▶ [DIRECTIONS]: Print word for word the first line of the records below and every following line through the one containing "The width and height of the screenshot is (1430, 840)."; print nothing else.

(Stored data entries)
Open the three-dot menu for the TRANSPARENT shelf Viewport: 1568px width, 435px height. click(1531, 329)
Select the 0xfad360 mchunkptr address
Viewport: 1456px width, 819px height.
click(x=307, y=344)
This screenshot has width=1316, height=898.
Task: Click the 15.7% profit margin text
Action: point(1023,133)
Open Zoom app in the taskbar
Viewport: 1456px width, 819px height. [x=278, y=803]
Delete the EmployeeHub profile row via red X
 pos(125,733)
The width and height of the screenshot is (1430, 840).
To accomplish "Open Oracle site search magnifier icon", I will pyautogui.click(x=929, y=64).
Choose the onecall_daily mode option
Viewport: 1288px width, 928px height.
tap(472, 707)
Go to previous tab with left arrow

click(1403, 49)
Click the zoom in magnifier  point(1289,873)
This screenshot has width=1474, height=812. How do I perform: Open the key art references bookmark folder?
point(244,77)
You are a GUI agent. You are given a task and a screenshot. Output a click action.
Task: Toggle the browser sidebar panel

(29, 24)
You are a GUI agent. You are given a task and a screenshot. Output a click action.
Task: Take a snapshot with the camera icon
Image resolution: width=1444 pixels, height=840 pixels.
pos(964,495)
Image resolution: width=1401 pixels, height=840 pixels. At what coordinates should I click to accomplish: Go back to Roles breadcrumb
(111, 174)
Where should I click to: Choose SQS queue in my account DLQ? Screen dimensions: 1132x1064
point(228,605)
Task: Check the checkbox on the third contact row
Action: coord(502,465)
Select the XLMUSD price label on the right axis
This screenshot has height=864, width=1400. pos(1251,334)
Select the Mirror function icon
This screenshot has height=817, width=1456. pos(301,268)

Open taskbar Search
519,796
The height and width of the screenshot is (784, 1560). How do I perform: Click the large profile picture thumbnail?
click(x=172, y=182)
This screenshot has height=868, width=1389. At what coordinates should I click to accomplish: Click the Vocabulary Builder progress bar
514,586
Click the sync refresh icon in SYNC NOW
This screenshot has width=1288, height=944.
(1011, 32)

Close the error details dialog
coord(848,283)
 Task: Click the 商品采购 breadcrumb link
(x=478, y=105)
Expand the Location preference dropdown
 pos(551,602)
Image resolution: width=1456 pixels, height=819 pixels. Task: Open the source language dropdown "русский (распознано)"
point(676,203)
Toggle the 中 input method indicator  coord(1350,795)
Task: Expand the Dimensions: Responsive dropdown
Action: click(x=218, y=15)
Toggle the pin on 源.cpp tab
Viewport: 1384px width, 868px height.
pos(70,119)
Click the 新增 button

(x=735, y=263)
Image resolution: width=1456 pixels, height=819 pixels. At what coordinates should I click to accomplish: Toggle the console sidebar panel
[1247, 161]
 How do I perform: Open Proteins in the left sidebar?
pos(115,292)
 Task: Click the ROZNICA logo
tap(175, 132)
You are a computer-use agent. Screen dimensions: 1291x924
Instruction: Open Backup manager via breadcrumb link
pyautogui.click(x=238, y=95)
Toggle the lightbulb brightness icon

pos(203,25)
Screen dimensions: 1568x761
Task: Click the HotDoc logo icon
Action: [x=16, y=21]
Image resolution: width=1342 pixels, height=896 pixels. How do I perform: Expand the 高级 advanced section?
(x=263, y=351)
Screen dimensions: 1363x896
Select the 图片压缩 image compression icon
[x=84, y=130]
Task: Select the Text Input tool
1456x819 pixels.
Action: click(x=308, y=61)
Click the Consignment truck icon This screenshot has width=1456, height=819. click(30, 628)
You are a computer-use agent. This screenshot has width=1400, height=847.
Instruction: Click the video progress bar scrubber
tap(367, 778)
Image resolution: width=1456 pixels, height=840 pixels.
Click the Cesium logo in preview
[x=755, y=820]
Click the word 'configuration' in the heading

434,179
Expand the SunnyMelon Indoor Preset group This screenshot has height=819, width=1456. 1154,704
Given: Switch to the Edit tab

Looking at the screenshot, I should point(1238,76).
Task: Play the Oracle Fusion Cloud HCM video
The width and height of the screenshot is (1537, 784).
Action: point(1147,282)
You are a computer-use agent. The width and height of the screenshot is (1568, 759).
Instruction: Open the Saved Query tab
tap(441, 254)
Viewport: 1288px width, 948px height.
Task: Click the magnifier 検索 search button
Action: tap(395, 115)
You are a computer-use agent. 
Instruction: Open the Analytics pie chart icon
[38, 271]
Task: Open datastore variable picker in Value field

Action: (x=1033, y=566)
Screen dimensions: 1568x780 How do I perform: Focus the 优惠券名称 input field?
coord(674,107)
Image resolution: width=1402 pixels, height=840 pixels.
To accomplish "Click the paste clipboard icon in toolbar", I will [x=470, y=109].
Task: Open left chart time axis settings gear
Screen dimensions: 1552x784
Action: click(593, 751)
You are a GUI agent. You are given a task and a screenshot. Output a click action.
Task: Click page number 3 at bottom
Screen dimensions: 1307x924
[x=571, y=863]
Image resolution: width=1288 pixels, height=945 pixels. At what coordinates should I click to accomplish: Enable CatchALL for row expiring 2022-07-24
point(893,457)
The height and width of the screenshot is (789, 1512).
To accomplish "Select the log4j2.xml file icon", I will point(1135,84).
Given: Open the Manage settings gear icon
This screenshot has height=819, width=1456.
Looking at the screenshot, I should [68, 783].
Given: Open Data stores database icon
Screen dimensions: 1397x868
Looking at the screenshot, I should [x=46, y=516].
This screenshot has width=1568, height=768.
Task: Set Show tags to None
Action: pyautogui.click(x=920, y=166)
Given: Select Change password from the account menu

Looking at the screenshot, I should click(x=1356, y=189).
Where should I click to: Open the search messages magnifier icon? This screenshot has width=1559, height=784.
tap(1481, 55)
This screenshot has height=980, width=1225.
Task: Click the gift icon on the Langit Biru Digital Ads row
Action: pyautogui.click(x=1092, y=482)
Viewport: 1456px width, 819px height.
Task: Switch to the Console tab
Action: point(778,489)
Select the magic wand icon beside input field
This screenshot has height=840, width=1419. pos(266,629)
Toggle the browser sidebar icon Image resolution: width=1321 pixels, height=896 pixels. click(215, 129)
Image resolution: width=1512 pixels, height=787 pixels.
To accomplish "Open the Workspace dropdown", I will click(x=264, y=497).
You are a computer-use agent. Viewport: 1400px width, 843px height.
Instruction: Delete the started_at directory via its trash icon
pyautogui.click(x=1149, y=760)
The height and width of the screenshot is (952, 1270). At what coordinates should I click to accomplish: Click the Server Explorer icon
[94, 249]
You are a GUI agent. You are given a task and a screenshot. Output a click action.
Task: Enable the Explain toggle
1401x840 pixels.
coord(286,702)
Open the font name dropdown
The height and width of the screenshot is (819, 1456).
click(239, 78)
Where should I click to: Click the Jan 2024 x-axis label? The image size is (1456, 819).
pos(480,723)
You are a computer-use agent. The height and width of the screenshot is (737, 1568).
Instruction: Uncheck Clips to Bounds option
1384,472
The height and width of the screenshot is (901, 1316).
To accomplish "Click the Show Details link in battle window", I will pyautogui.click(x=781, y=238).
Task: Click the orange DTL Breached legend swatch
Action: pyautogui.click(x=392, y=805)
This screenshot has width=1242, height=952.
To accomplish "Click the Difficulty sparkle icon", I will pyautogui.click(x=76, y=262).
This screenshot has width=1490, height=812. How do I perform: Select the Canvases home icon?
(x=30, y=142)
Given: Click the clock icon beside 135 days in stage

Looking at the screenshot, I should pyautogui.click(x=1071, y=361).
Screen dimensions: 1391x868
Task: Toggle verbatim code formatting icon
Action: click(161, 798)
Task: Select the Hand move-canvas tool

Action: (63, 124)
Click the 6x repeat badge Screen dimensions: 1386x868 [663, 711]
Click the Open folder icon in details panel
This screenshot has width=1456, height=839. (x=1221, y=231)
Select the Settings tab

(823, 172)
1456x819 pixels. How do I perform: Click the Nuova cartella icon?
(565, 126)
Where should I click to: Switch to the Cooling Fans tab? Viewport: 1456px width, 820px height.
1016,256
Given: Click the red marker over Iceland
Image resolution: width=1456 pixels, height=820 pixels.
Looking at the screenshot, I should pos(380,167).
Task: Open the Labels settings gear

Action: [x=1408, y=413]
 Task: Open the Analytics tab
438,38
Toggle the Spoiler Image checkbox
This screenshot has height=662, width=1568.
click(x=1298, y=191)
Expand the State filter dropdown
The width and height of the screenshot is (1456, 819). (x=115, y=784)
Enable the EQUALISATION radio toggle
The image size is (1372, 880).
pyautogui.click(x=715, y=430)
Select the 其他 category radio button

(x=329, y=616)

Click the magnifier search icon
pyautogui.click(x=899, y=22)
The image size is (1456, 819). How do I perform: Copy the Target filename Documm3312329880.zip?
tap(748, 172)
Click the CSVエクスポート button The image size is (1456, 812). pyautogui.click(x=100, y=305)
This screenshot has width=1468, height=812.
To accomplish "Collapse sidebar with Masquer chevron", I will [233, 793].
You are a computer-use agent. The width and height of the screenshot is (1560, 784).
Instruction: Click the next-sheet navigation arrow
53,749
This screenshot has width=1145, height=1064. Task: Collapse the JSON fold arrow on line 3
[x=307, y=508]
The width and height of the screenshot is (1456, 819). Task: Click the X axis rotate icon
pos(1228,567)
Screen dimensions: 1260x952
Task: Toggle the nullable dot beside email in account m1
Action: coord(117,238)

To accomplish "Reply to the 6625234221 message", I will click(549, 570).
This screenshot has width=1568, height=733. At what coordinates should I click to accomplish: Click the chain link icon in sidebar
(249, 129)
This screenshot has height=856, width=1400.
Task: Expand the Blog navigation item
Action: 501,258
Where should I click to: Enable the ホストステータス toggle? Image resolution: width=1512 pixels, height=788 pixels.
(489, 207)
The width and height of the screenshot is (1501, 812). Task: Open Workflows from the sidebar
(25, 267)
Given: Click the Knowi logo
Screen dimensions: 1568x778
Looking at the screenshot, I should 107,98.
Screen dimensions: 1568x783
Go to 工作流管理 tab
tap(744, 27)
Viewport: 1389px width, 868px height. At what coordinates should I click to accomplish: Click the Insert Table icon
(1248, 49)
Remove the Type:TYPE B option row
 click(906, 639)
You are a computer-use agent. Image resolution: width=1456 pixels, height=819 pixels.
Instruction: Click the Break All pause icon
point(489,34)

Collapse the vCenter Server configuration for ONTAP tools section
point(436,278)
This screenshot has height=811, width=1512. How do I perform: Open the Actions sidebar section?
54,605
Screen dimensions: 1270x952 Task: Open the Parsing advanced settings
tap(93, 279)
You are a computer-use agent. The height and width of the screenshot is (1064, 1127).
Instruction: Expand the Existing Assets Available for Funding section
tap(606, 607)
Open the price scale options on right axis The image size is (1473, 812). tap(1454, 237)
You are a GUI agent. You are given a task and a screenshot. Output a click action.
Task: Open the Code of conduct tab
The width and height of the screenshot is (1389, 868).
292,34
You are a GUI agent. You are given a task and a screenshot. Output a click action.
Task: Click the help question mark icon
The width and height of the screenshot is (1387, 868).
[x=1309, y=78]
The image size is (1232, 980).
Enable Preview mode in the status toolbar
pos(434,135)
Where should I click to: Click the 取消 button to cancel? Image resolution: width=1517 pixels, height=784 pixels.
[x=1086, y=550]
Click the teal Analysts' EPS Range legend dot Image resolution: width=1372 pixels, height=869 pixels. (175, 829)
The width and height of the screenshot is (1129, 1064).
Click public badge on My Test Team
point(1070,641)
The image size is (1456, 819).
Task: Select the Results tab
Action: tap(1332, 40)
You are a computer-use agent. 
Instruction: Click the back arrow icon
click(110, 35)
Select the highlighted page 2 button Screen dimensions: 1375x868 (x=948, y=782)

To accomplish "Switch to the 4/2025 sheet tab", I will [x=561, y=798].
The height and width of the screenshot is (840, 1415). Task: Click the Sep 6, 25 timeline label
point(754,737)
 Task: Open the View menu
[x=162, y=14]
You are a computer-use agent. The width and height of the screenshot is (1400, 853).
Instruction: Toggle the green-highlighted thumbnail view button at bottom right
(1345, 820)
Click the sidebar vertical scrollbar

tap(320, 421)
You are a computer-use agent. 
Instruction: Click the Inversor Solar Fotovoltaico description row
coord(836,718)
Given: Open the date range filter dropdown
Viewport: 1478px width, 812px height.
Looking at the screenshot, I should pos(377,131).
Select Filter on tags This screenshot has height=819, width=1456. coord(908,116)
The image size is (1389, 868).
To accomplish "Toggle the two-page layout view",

▶ [TASK OUTPUT]:
Open the three-dot menu for the TRANSPARENT shelf Viewport: 1568px width, 435px height. click(1531, 329)
Select the 0xfad360 mchunkptr address
Viewport: 1456px width, 819px height.
click(x=307, y=344)
This screenshot has width=1316, height=898.
Task: Click the 15.7% profit margin text
Action: point(1023,133)
Open Zoom app in the taskbar
Viewport: 1456px width, 819px height. [x=278, y=803]
Delete the EmployeeHub profile row via red X
 pos(125,733)
The width and height of the screenshot is (1430, 840).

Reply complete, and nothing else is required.